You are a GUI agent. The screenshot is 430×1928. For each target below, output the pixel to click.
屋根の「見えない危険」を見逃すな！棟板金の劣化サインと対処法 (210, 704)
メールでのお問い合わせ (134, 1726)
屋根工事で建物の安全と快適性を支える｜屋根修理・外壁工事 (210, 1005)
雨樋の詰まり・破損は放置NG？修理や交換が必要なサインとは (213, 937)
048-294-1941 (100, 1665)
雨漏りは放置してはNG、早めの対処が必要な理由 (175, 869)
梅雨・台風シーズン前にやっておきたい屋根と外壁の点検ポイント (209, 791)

=-=-=-=-=

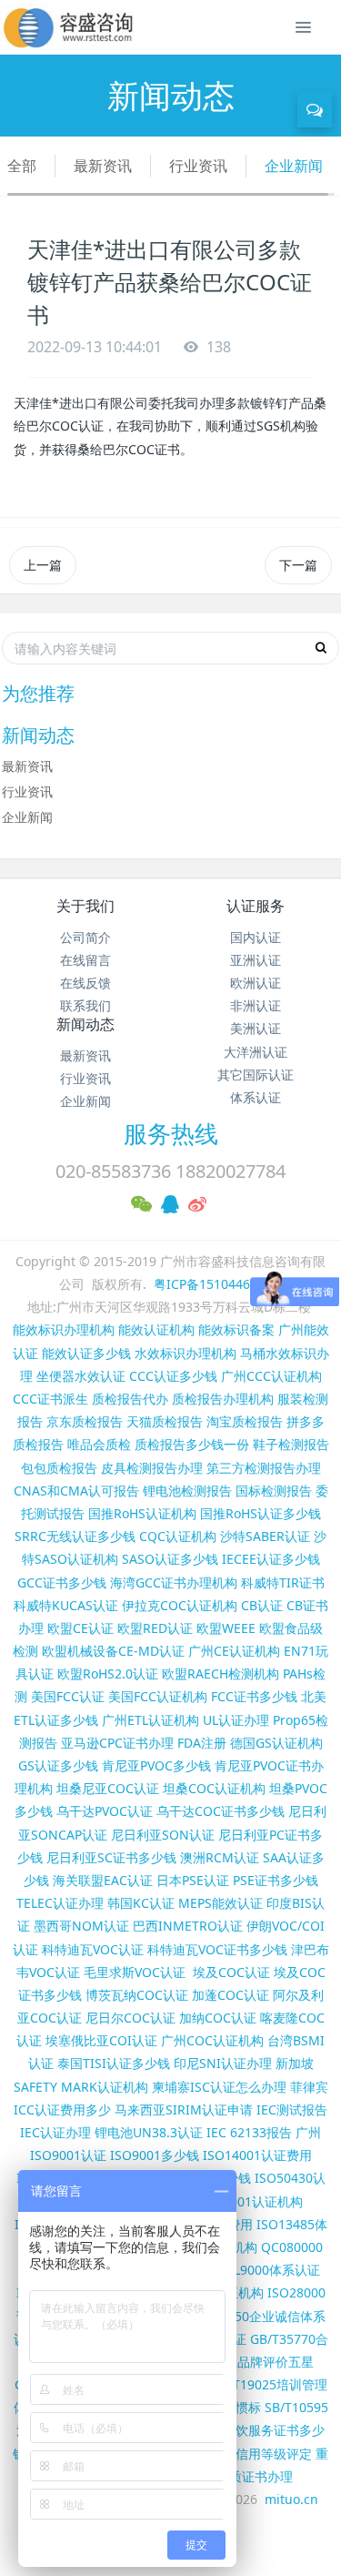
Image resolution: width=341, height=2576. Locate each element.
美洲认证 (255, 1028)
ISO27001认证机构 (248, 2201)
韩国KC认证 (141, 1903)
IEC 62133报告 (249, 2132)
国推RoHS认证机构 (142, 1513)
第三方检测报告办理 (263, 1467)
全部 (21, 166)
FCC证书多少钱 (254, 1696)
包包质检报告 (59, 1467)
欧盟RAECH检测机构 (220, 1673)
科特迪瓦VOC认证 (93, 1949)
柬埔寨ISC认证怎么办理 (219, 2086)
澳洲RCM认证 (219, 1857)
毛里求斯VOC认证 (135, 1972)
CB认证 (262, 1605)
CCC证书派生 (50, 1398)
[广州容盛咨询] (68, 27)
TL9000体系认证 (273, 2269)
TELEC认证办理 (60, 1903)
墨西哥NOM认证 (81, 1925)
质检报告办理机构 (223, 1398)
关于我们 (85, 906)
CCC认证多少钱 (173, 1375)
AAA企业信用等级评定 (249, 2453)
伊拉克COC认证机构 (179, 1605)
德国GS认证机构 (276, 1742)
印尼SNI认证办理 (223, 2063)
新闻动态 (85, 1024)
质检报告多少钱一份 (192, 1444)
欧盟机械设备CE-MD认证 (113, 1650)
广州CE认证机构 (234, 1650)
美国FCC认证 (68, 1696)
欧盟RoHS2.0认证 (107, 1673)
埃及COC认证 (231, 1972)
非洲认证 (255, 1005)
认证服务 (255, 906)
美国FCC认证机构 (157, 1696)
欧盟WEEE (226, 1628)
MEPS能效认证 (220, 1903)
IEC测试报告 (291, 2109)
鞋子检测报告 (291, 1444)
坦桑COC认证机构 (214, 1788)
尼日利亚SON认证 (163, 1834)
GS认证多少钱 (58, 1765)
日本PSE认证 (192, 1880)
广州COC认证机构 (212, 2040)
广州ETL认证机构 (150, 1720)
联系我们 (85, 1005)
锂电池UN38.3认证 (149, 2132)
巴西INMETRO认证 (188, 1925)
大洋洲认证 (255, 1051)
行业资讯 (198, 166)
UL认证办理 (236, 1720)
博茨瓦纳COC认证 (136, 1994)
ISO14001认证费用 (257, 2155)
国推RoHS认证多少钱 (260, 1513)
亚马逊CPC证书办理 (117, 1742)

=-=-=-=-=

Please reproduce, exactly as they appear above, the lines from the line containing "新闻动态 (85, 1024)" up to and including the line containing "亚马逊CPC证书办理 (117, 1742)".

## Response for this exercise
新闻动态 (85, 1024)
质检报告多少钱一份 (192, 1444)
欧盟机械设备CE-MD认证 (113, 1650)
广州CE认证机构 (234, 1650)
美国FCC认证 (68, 1696)
欧盟RoHS2.0认证 (107, 1673)
埃及COC认证 (231, 1972)
非洲认证 (255, 1005)
认证服务 (255, 906)
美国FCC认证机构 (157, 1696)
欧盟WEEE (226, 1628)
MEPS能效认证 (220, 1903)
IEC测试报告 (291, 2109)
鞋子检测报告 (291, 1444)
坦桑COC认证机构 (214, 1788)
尼日利亚SON认证 (163, 1834)
GS认证多少钱 (58, 1765)
日本PSE认证 (192, 1880)
广州COC认证机构 (212, 2040)
广州ETL认证机构 (150, 1720)
联系我们 (85, 1005)
锂电池UN38.3认证 (149, 2132)
巴西INMETRO认证 (188, 1925)
大洋洲认证 (255, 1051)
行业资讯 (198, 166)
UL认证办理 (236, 1720)
博茨瓦纳COC认证 (136, 1994)
ISO14001认证费用 (257, 2155)
国推RoHS认证多少钱 (260, 1513)
亚马逊CPC证书办理 (117, 1742)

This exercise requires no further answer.